Os israelitas remontavam a lei do sábado, para muito antes de Moisés, era o próprio desígnio de Deus criador. Segundo a tradição, Deus criou o homem no sexto dia. E depois estabeleceu o sétimo dia como dia de descanso. Esta ordem na criação indica – como disse Jesus – que “Deus instituiu o sábado por causa do homem”. Isto é, para o seu proveito. Jesus considerava este preceito do sábado como um presente de Deus para o homem. Um presente para seu ócio, para que não fosse escravo do trabalho. Mais que essa lei original, realmente boa para o homem, o que Jesus rechaça é a tradição e os costumes que gerações de rabinos e fariseus haviam elaborado acerca do sábado até fazer dele um jugo insuportável.

A tradição sobre o sábado havia chegado a ser extremamente minuciosa, especificando-se em detalhe tudo o que se podia e o que não se podia fazer nesse dia. Nos tempos de Jesus, havia 39 trabalhos catalogados como estritamente proibidos. Somente salvar a vida, em um caso extremo, liberava do cumprimento do preceito. Jesus não se contenta com esta única exceção e se rebela diante do rigorismo, contrário à vontade de Deus.

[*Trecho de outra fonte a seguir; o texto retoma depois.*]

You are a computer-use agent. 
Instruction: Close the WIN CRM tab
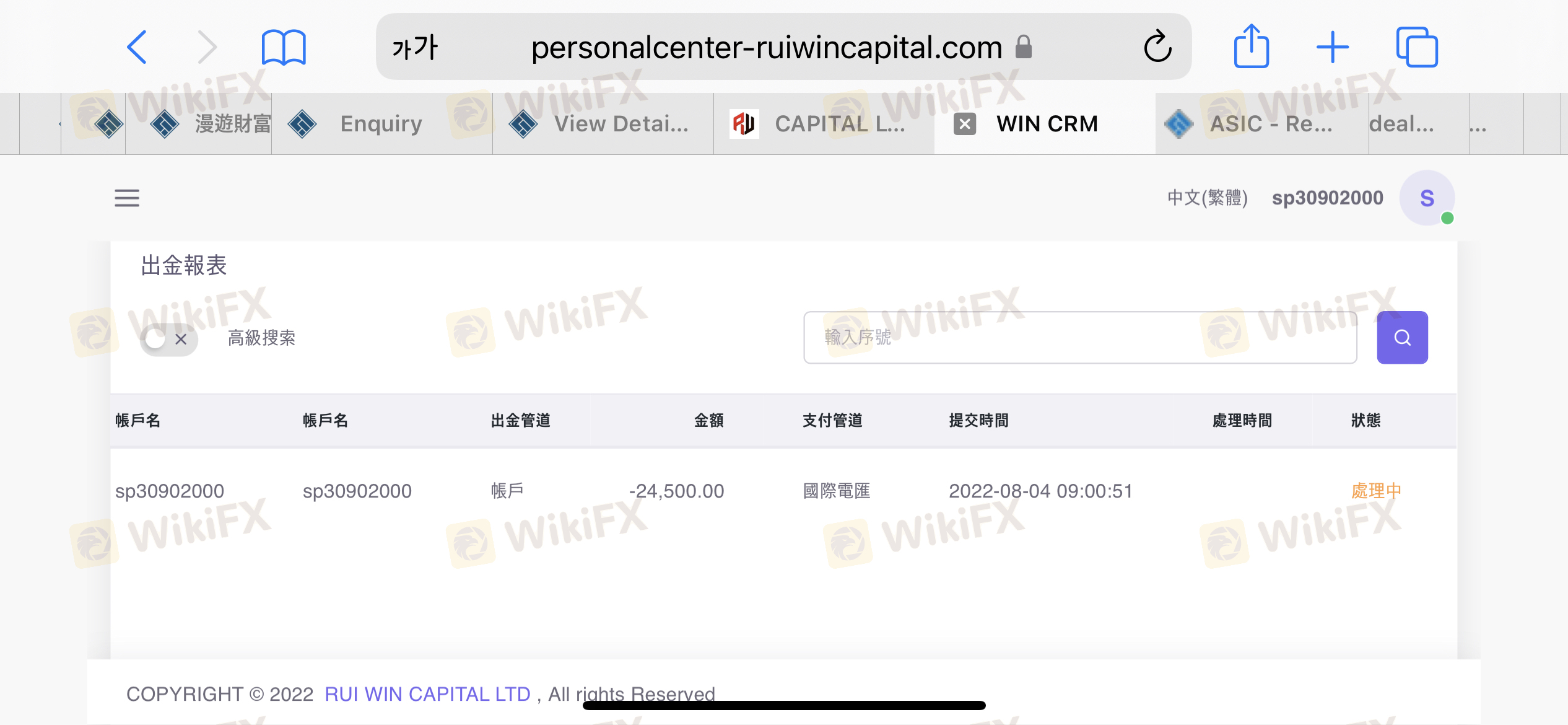pos(964,124)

Em alguns ambientes, o cristianismo ficou, muitas vezes, reduzido a um catálogo de leis, e não precisamente libertadoras, mas repressivas. O ideal da vida cristã se reduziu em ocasiões de cumprimento escrupuloso de normas negativas: “Não pode” , “está proibido”, “Deus vai castigá-lo se fizer isso”… Trata-se de uma péssima caricatura da religião e de um comportamento totalmente anti-cristão. Jesus sempre colocou o homem acima de qualquer lei. E o cristão é, por definição, um homem livre diante da lei.

Jesus foi um constante violador da principal lei de sua época. Para os mestres e legisladores de seu povo foi, por isso, um rebelde. Ao julgá-lo assim, não careciam de razão. Quando Jesus insiste com palavras e obras em que o sábado foi feito para defender as necessidades dos homens e não para reprimi-las, está fazendo uma interpretação contrária à prática habitual. Qualquer lei que oprima o homem e não o deixe viver não tem nenhum valor.

O rabino era, na comunidade, a autoridade religiosa. Junto com ele, aparecem neste episódio os mestres. Doutores ou teólogos, cuja missão era a interpretação das leis e a vigilância de seu cumprimento. Todos agem como fiéis aliados do latifundiário e defensores de seus interesses, por mais que o justifiquem com a lei religiosa do sábado.

O sinal que Jesus realiza fazendo com que o fruteiro Asaf consiga estender sua mão paralisada, põe de manifesto que à maldição com que uma falsa religião ameaça o homem se opõe, vitoriosa, a bênção de Deus que quer que o homem seja livre e viva. Este episódio está em relação com os anteriores. O sinal que Deus realiza por Jesus ratifica o anúncio de libertação das bem-aventuranças. E abençoa a ação libertadora levada a cabo pelos pobres de Cafarnaum.

Os três capítulos formam como que um tríptico-resumo de um esquema catequético muito repetido no evangelho: Proclamação-praxis-sinal.